5 Products Built During Our Hackathon That We Actually Used

November 8, 2019

When we run company hackathons we end up with quite a variety of ideas. The teams working on these projects always get something out of them regardless of whether the projects continue on past the weekend.

We do have some projects that go further than fun over the weekend. These are the products that we actually end up using. Listed below are some examples of these sorts of products and how they ended up getting used after their hackathon completed.

Ollert

Ollert started to help some of our engineers who used Trello to manage tasks. They had grown accustomed to the sort of cycle and flow metrics we often track around here for our client projects and wanted the same type of data available for their Trello boards.

The hackathon team built a web-based service offering that could live alongside Trello boards and collect metrics and metadata about each card on the board. From that data, a collection of visual reports surfaced insights gathered from the data.

As a product, Ollert is one that grew into a life outside of SEP’s walls. What started as a hackathon project grew into a more officially supported and developed product. Eventually we open-sourced Ollert and released it to the community.

VLAT

VLAT was built to answer a particular question that we’ve encountered on projects over the years:

While you may have coverage metrics for your unit tests, do you know for certain that your code is actually tested?

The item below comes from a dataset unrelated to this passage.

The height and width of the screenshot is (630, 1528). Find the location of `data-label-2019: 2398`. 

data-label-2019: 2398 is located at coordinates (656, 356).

The team ended up building a product that would allow analysis of an application and its test suite. At the end of an analysis run, a team could see what portions of their applications weren’t tested in any meaningful way (despite being “covered” by a test). In other words, it would flag areas in which the test suite would continue to pass irrespective of the existence of a portion of code.

After the weekend, we kept developing the utility towards becoming a market facing product. We were able to use VLAT with some of our projects for a couple rounds of feasibility testing. Further market research led us to conclude the market for the tool wasn’t sufficient to pursue, but the product did provide us value while we were developing and using it.

Xtern Scheduler

One of the ways we find interns is through the Xtern program run by TechPoint. To help TechPoint out, we wrote a scheduling utility to help them setup their Xtern interviewing events.

The scheduling utility met the main objectives of algorithmically finding ways to build “good” schedules. Those are schedules that:

  • Generally allowed companies to interview students they were interested in
  • Matched students to companies based on shared roles and technologies
  • Ensured each company had enough students to interview
  • Ensured each student had enough interviews (but not too many)
  • Etc.

The team also managed to put in some delighters such as generating highly styled PDFs of schedules to send out to companies.

The scheduling tool has worked helping TechPoint setup hundreds of interviews between employers and students. We’ve used this for the past two Xtern finalist days, saving time and a lot of manual effort for our friends over at TechPoint.

SEP the App

SEP the App was born as a project to build a mobile app experience across multiple platforms (iOS, Android, Windows Phone). The team picked a collection of data about SEP and its employees as its underlying data to explore.

Over the weekend, the team did succeed in building native apps across each of the platforms. Beyond that, though, the team put together a collection of API services written in Ruby. Structurally these formed a microservice layer (even if that word wasn’t being applied much at that point in time). The APIs exposed all sorts of data (employee start dates, schools attended, technologies used on projects, etc.) for internal applications to consume.

While the app itself may not have lasted all that long, the APIs the team built to serve the app have lived on. Along the way they acquired a continuous deployment pipeline from dev, to staging services with smoke tests, and then to production. The data from those APIs have served as the underpinning for a number of other applications that we’ve written to mash up company data in new ways.

Tx2Go

The Tx2Go app was built to solve a particular problem. After an injury, many people are assigned some physical therapy exercises to do at home. Adherence to that therapy regimen is pretty low, however. Lots of patients will go home, set the paper with the exercises down on a counter, and forget about them.

To help this problem, we worked faculty and students from Huntington University to design a mobile app as a digital aid to therapy. The app allowed therapy regimens to be assigned to patients (e.g. “Do the ‘foot pull’ exercise 10 times, twice per day”). For each exercise, the app would have notifications to remind patients to perform the activities. It also included instructions for the exercises and links to instructional videos. In short, it aimed to replace the paper handouts that were often forgotten.

We never pushed this one to public app stores, but it was used, at least by one patient. A couple of months after we wrote the app, I ended up getting injured. Following weeks in an air cast, I was assigned some physical therapy activities to do at home. I took the paper home, set it down on the counter, and then promptly forgot about it (just like everyone else). After about a week of forgetting about therapy assignments, I remember the app we’d built. Once I got it pushed to my phone, it did its job of reminding me to do the at-home exercises and definitely, for me, increased adherence.